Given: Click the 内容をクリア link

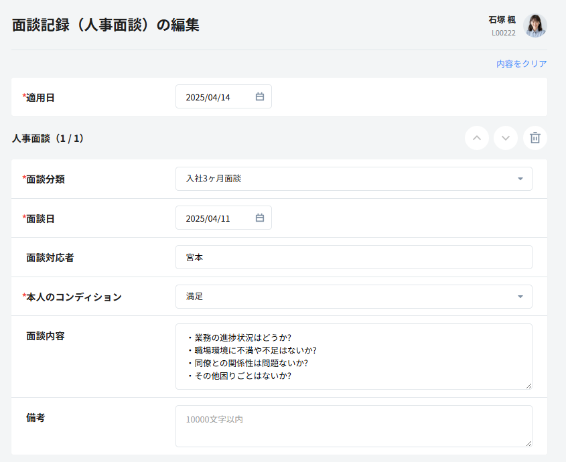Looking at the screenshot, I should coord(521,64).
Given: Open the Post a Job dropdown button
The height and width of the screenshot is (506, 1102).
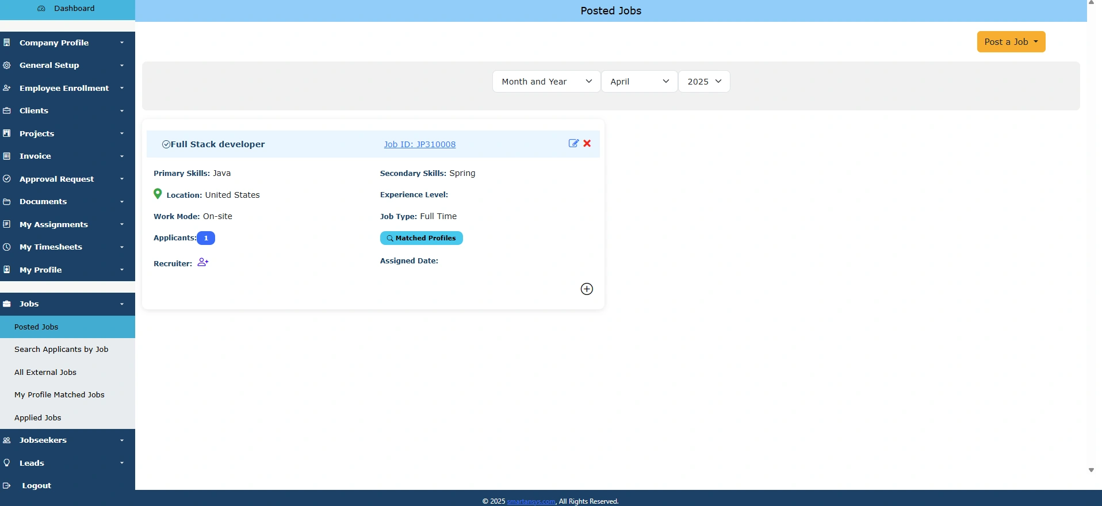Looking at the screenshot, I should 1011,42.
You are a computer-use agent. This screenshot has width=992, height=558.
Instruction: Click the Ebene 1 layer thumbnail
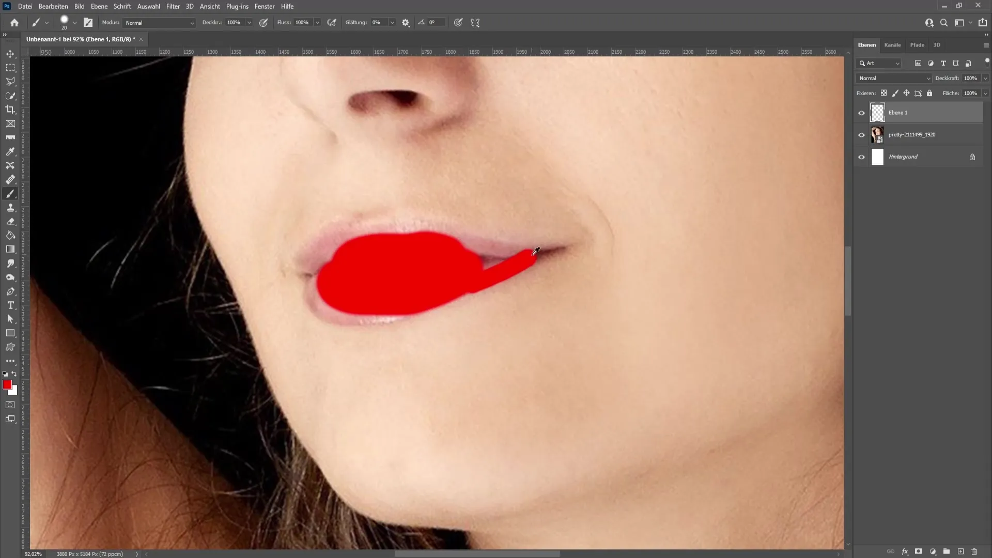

┄┄┄┄┄┄

To do:
Please quote the data above word for word, leaving out the pictures.

Reply:
Given: Click the 内容をクリア link

Looking at the screenshot, I should coord(521,64).
Given: Open the Post a Job dropdown button
The height and width of the screenshot is (506, 1102).
Looking at the screenshot, I should 1011,42.
You are a computer-use agent. This screenshot has width=992, height=558.
Instruction: Click the Ebene 1 layer thumbnail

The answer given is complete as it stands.